Essential elements of any KYC solution:
- Customer Acceptance Policy –Must be clear, with explicit criteria. Perform due diligence with background checks to ensure that customer/entity is using their real name and not involved in terrorism or other illegal activities.
- Customer Identification Procedures—Must be clearly outlined for and performed at every stage of the banking relationship: establishing an account, carrying out a transaction, resolving doubts about the authenticity of previously obtained identification, etc. Identify and verify all customers’ identities and purposes (using reliable, independent data, information, and/or source documents) to the bank’s satisfaction.
- Monitoring of Transactions—Effective KYC procedures require continuous monitoring of your customer base and its normal behavior to reduce risk.
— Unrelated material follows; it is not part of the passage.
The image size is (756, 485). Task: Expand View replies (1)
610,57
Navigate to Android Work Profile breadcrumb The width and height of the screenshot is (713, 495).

High-risk accounts (classified based on country of origin, fund sources, etc.) or activities (such as complex or unusually large transactions and those with no visible lawful purposes) should undergo extra scrutiny. Banks can set thresholds for transaction amounts that warrant enhanced due diligence.
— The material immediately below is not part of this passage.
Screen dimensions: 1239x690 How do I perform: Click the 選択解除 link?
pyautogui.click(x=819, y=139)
- Risk Management—All banks and other financial institutions should establish internal audit and compliance functions to ensure adherence with Know Your Customer guidelines; this includes establishing a company-wide training program regarding policies and procedures. Responsibility for these functions should be explicitly outlined and allocated within the bank–taking into account segregation of duties, and management oversight is essential. Accounts should be subject to risk categorization, and banks may create risk profiles with accompanying procedures for each category.
Following these steps will make it easier and more affordable for you to comply with Know Your Customer regulations, while significantly decreasing your organization’s risk of becoming accidentally involved in money laundering and illegal activity. Above all, a risk-based approach requires KYC software that will spot and notify financial institutions of any discrepancies or concerns regarding a potential customer.
2.0 Claynton Rule
Introduction: It is one of the most important legal decisions relating to Banking laws, that established the principle of the order of application of credits against debits, in running accounts, like Overdraft, etc.
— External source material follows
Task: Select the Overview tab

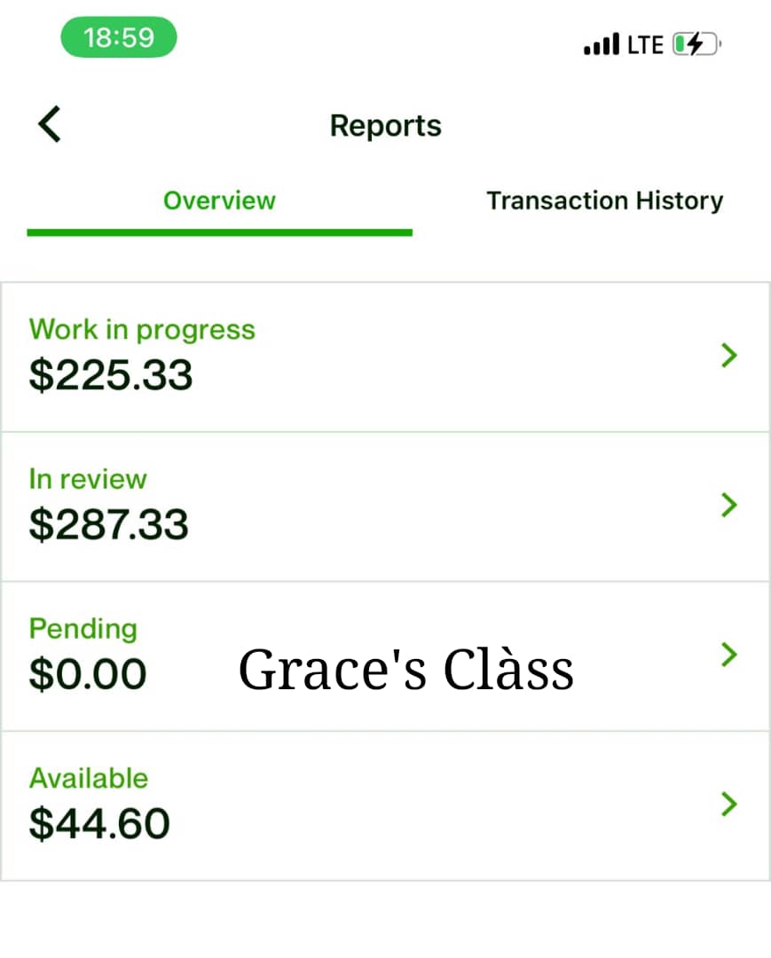Action: [219, 201]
The Case: The Clayton’s case refers to the case of Devaynes Vs Noble in the year 1816. Mr. Clayton had an account with a Banking firm, of which Mr.Devaynes was a partner. As it so happened, Mr. Clayton withdrew more than the available balance in his account, thereby creating a overdraft. Subsequently, he repaid the same, and then deposited further amounts in his account, as part of his operations in the said account. In the meantime, Mr.Devaynes died, but the Banking firm, in which he was one of the partners, continued to operate as usual.
Later on, the firm was declared bankrupt. At that point of time, Mr.Clayton sought to withdraw money from his account, which was declined, in view of the declared bankruptcy of the firm. The matter then went to court, with Mr. Clayton laying claim to his monies from the estate of the deceased partner of the Banking firm, Mr. Devaynes. The Court, however ruled against him, laying down, what came to be known as, “the Rule in Clayton’s Case”. The Court held that the first credit in a account would go towards adjusting the first debit in the said account, and so on. In the case of a Banking firm, under partnership constitution, upon the death of one partner, credits made by a customer in his account would become the responsibility of the remaining partners, and could not be repaid out of the estate of the deceased partner. This principle of first in first out, uphelf by the English Court in 1816, is still in vogue, despite criticism from certain quarters about its fairness and relevance. However, there are certain exemptions to the rule. For instance, a case where the Clayton’s rule does not apply, relates to a Trust Account, wherein the Trustee commits breach of trust, by mixing up his personal funds with those of the Trust, and proceeds to utilize such funds for his personal expenses.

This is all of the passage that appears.